Matières premières : main basse sur l’Afrique
Le pillage des matières premières par les grandes puissances fait rage sur le continent noir. Ce mardi à 22h35, Arte diffuse le documentaire «Opération Afrique – La course aux matières premières de demain».
Alkebulan. C’est le nom que Carthaginois, Éthiopiens, Maures, Numides et autres Nubiens donnaient au continent que les Latins rebaptisèrent Africa. Plusieurs hypothèses existent quant à l’origine étymologique du terme. Pour les uns, Alkebulan signifie « Terre des Noirs ». Pour d’autres, le nom « originel » voudrait dire « Mère de l’humanité » ou « Jardin d’Eden ». Un jardin d’Eden regorgeant de richesses. Outre l’or, le continent abrite de nombreux gisements de diamants, de métaux comme le cuivre, le fer, le platine, le cobalt, de terres rares, d’uranium et d’hydrocarbures (gaz naturel, pétrole).

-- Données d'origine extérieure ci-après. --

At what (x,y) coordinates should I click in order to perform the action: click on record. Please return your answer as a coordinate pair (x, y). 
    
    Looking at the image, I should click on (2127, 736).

Statista, la plateforme mondiale de données et d’intelligence économique, estime qu’à l’échelle mondiale, l’Afrique représente 40 % des réserves d’or, 30 % des réserves de minerais et 12 % des réserves de pétrole. Un Eden donc, mais synonyme d’enfer pour certains. Selon les chiffres de la Banque mondiale, « le continent concentre plus de 60 % des individus extrêmement pauvres de la planète, et ce taux devrait grimper à 90 % en 2030 ».
Razzia
Certains économistes n’hésitent pas à qualifier cette situation de « malédiction des matières premières ». D’une part, sur les marchés, les prix des matières premières sont particulièrement fluctuants. Une volatilité source d’instabilité. D’autre part, « ces ressources et la manne financière qu’elles génèrent entraînent d’importants problèmes de gouvernance et de corruption, impliquant à la fois les gouvernements locaux, mais aussi des multinationales ou des puissances étrangères », analyse Statista.

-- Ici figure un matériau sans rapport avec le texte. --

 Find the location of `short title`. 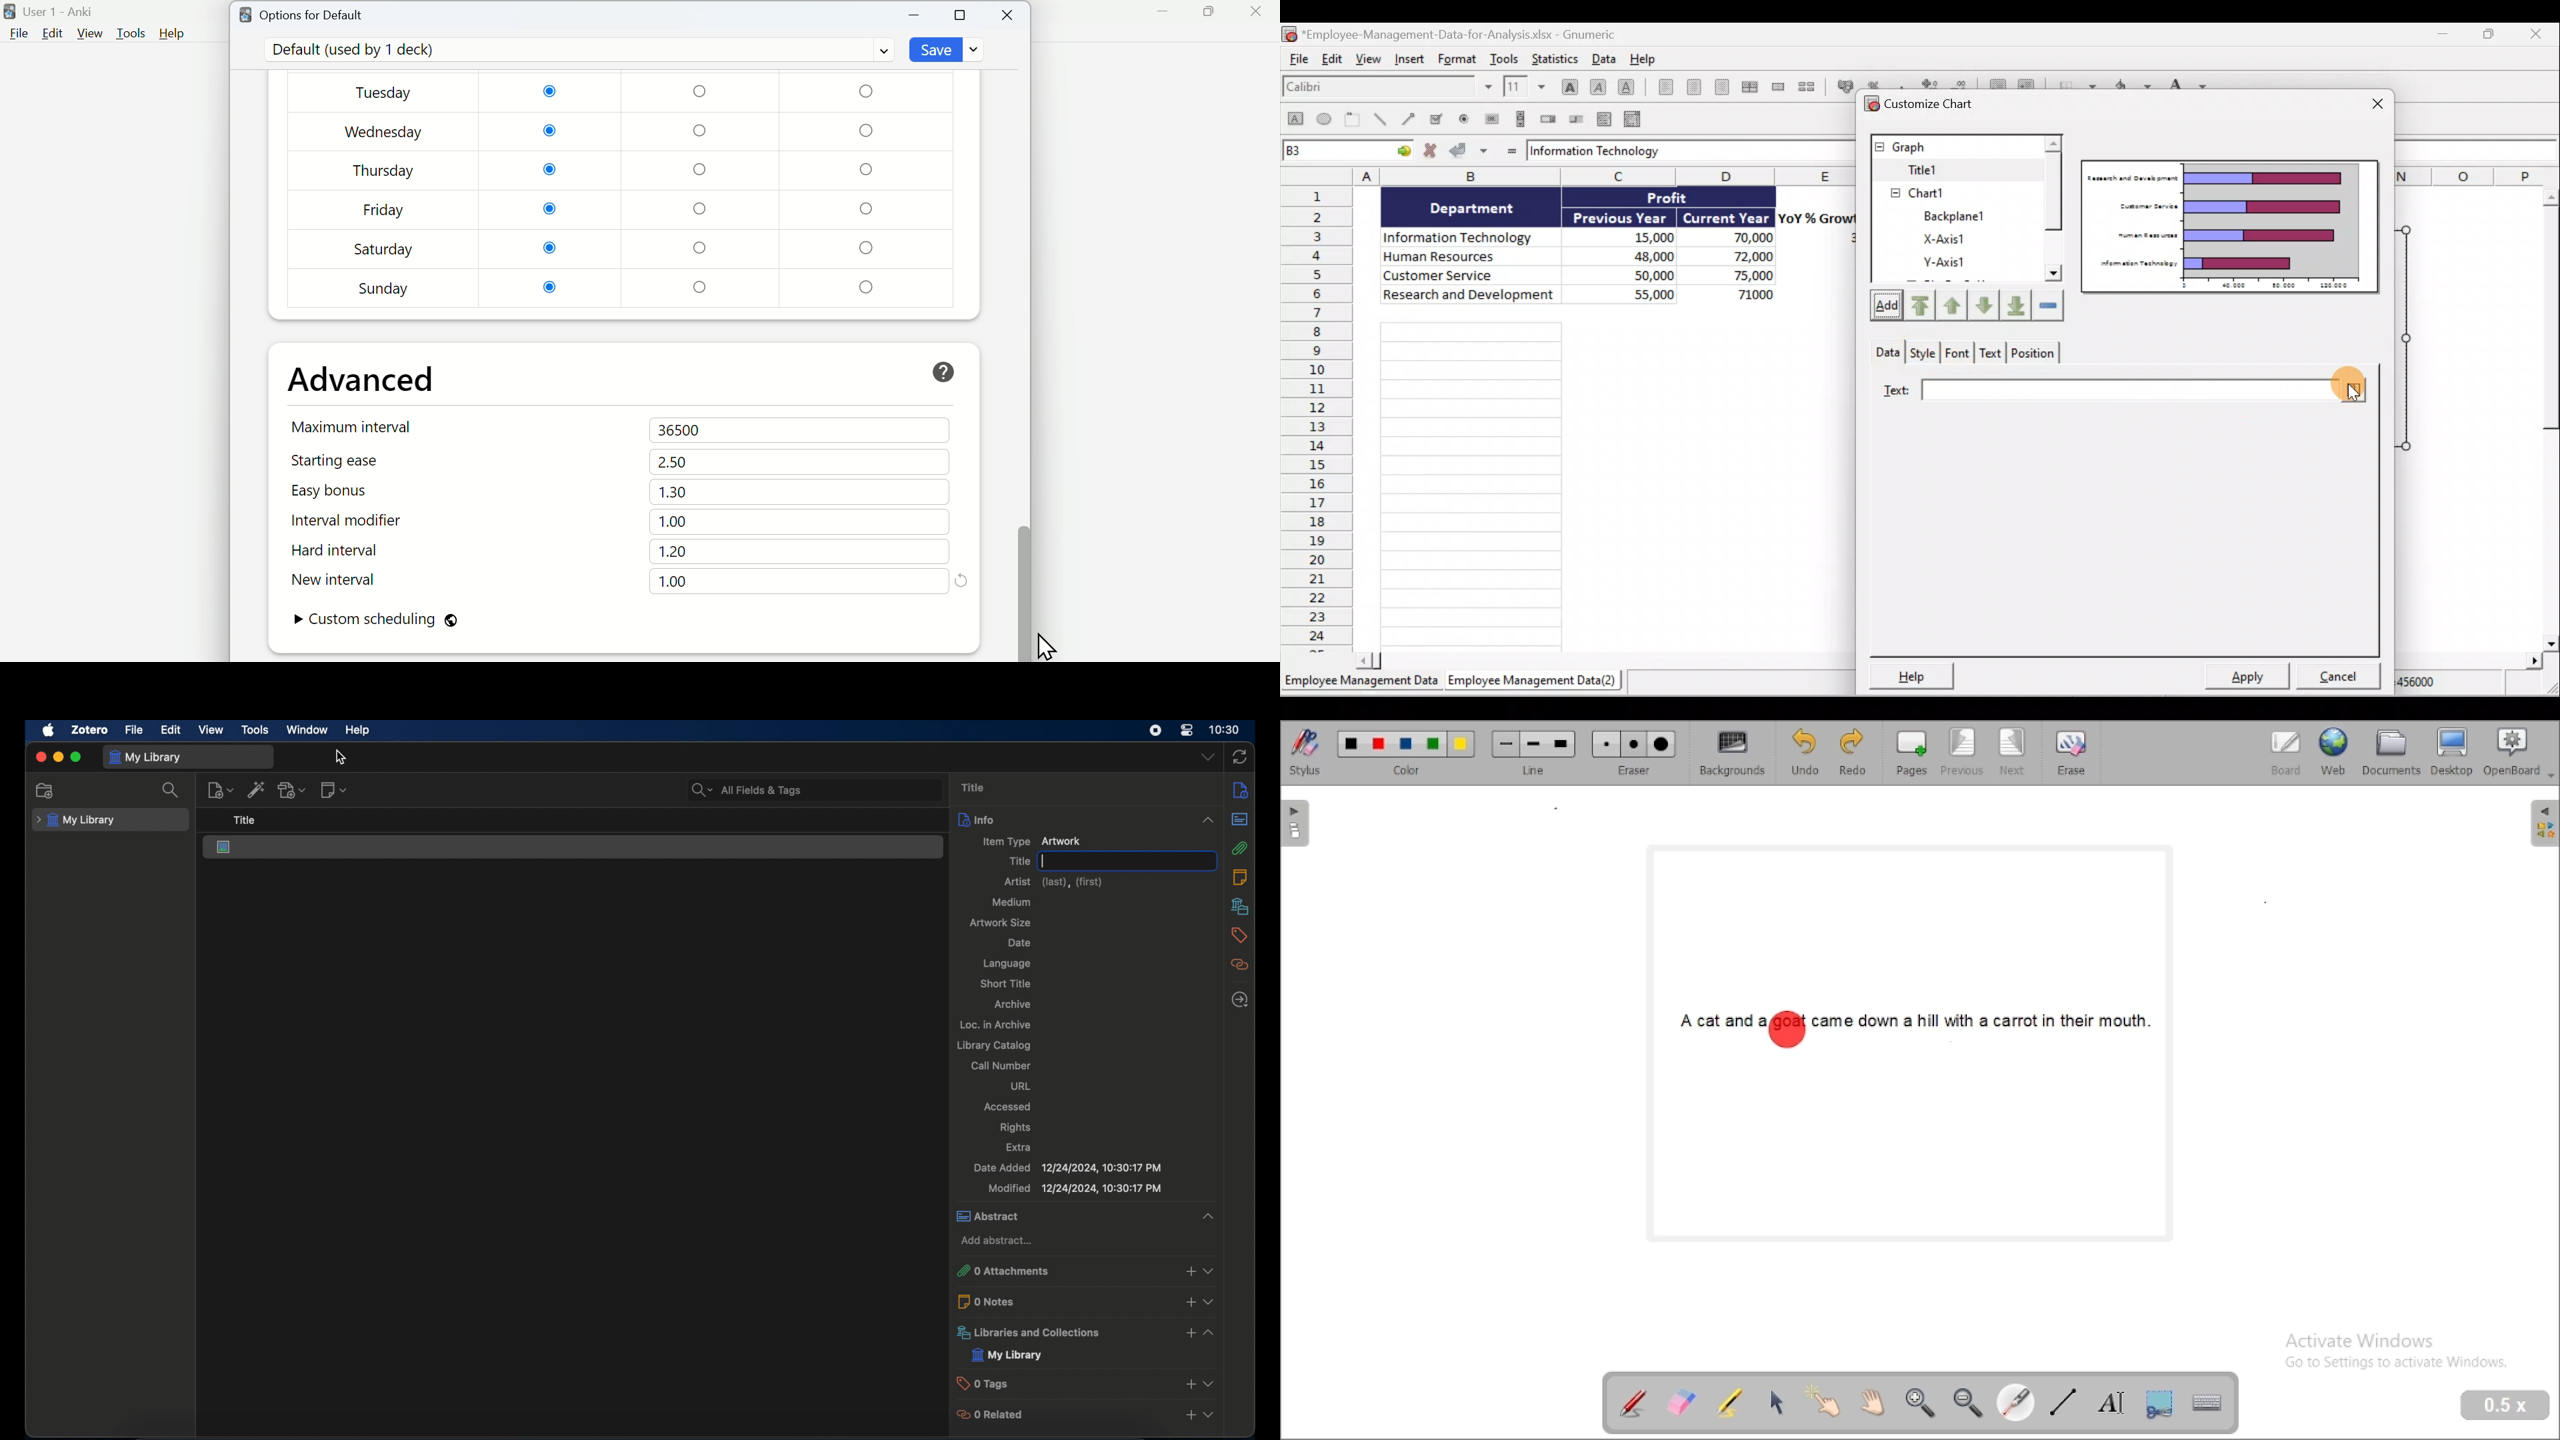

Dans « The Looting Machine » (« La Machine à piller »), le journaliste d’investigation Tom Burgis décrit un système de pillage organisé où les pilleurs sont loin d’être uniquement des dirigeants africains, « abusant d’une fonction publique à des fins privées ». Dans un entretien au quotidien Le Monde, il dénonce : « Les alliés de ces classes dirigeantes comprennent des multinationales qui remportent des contrats pétroliers et miniers ainsi que des entreprises du système bancaire international. » Une situation dont les populations locales sont les premières victimes.
Terreur quotidienne
Hôpital de Panzi, province du Sud-Kivu, République démocratique du Congo. Nous effectuons un reportage sur l’hôpital où le docteur Denis Mukwege « répare les femmes » victimes de viols et de tortures. Une petite fille est amenée en urgence au bloc. D’habitude, ce sont des femmes ou des jeunes filles qui sont opérées ici. Mais Lucie, elle, n’a que 18 mois. Le médecin nous explique. « L’enfant a été violée, son appareil génital est complètement détruit. Son seul tort : vivre sur un sous-sol qui renferme des diamants, de l’or, du coltan.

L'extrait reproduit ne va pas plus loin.